• **EXERCISE DIRECTIONS**
Lines below containing the word "agent" should be copied out.

Stored records:
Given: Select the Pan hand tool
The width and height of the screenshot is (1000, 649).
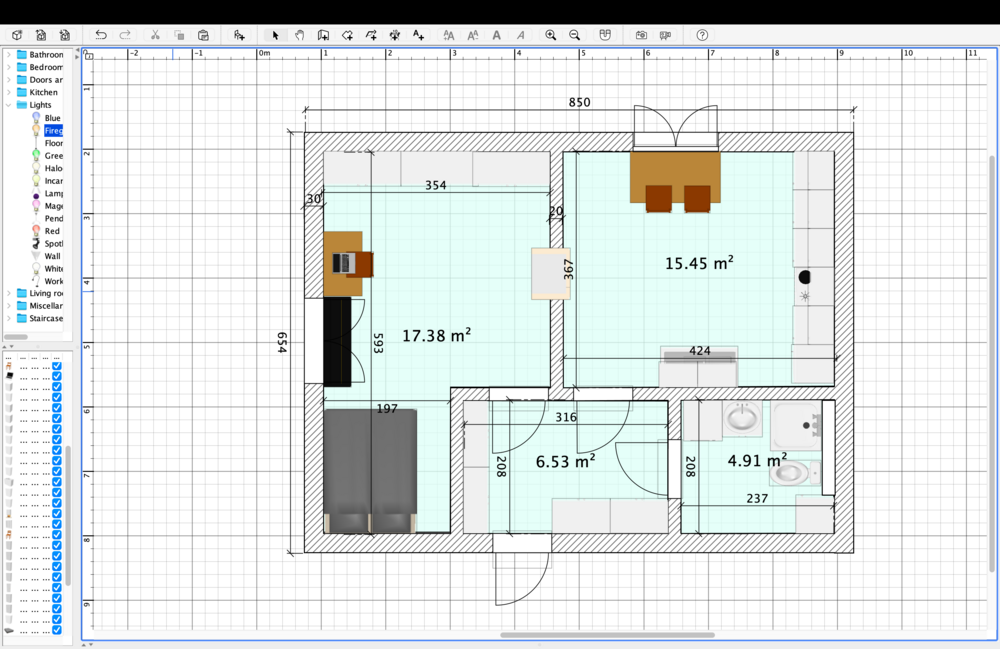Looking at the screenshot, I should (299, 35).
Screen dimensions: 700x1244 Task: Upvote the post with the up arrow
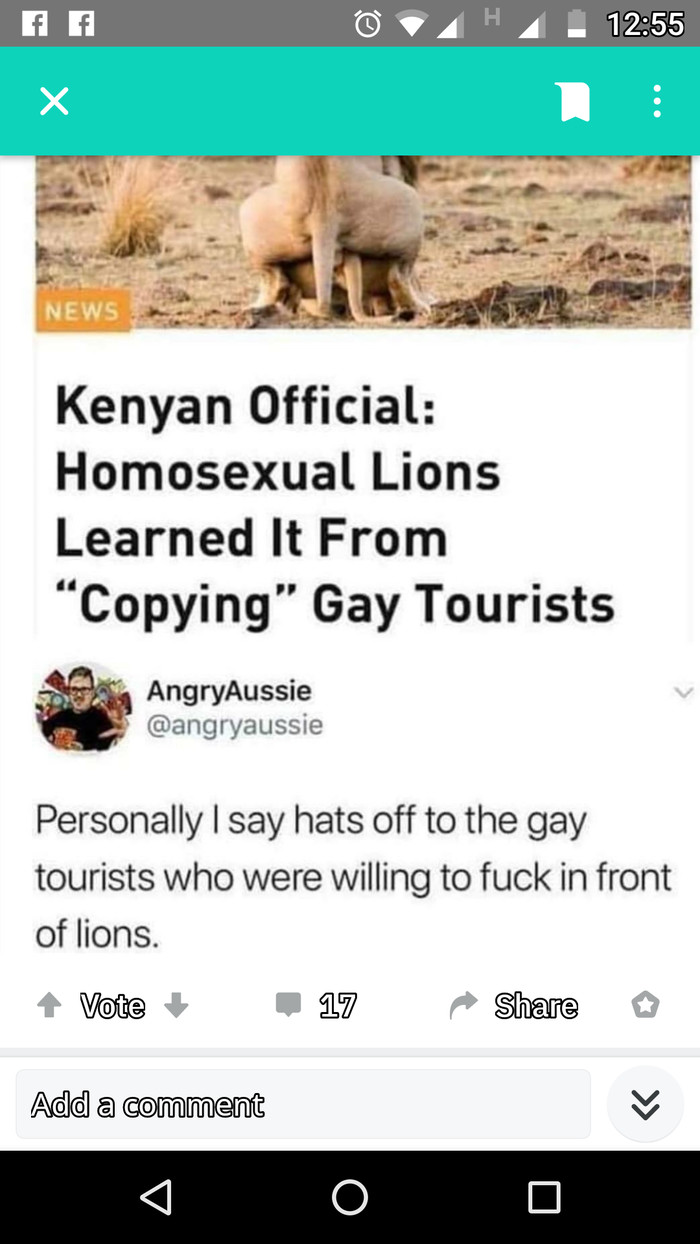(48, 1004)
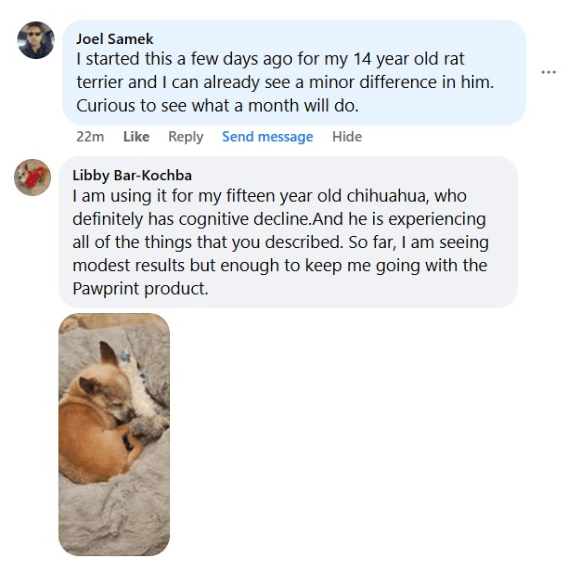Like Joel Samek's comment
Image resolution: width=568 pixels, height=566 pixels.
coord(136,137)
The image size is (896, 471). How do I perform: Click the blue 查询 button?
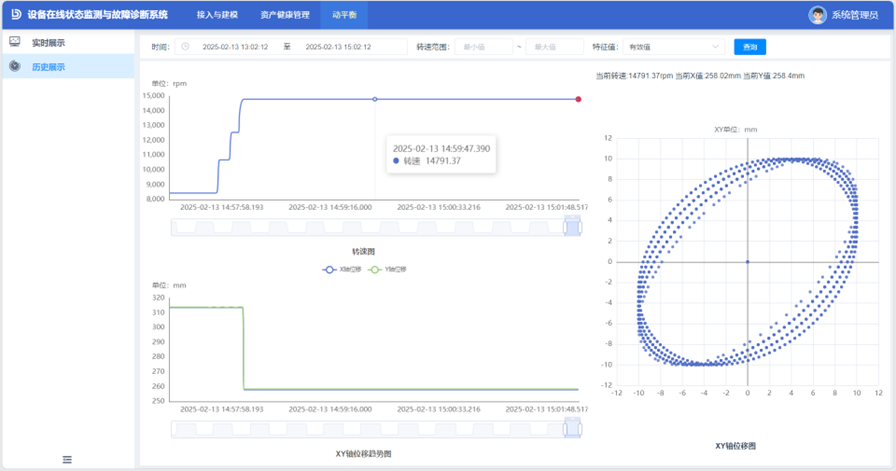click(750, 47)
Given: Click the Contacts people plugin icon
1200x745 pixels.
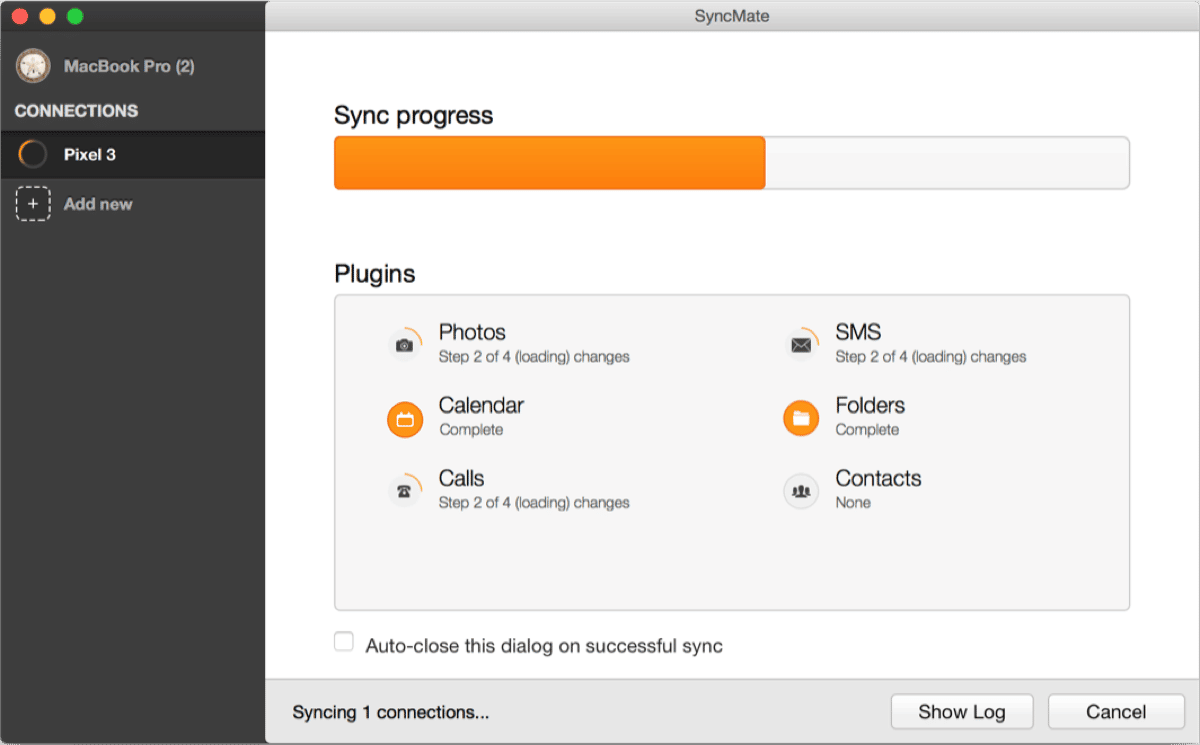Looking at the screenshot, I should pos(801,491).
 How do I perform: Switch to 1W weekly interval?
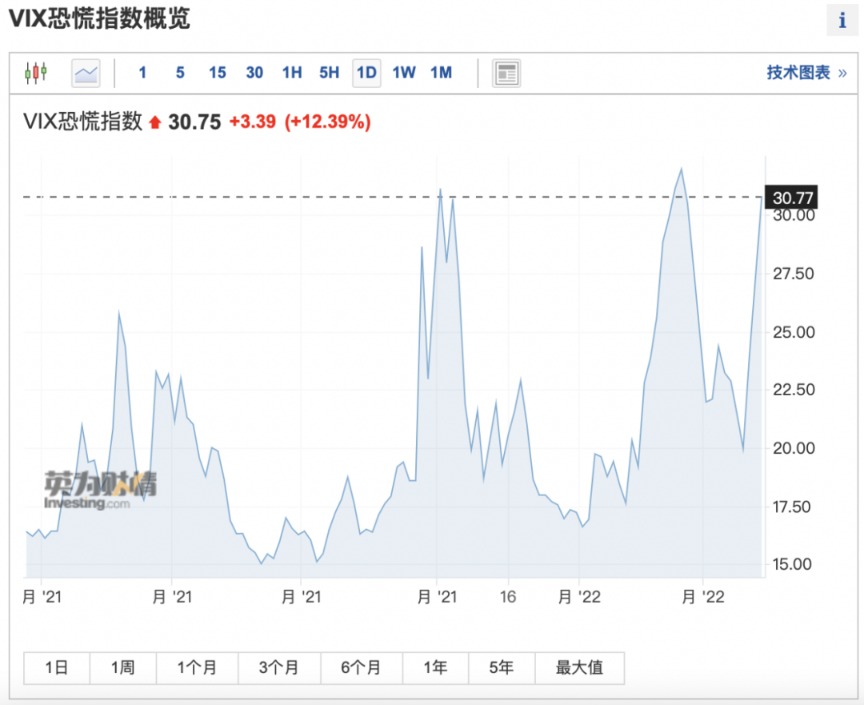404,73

* * *

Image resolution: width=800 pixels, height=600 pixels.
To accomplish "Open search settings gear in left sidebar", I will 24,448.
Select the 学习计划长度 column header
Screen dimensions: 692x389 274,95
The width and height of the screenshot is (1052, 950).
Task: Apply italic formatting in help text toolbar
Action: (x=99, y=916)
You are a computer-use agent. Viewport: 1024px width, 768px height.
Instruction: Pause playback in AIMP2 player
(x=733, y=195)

...

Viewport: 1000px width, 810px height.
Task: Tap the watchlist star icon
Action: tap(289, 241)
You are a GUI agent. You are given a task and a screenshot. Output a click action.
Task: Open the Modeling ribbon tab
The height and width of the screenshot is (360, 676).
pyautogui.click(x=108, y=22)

• **TASK ANSWER**
You are a computer-use agent. Viewport: 1024px width, 768px height.
You are a GUI agent. You are given a task and a screenshot. Output a click action.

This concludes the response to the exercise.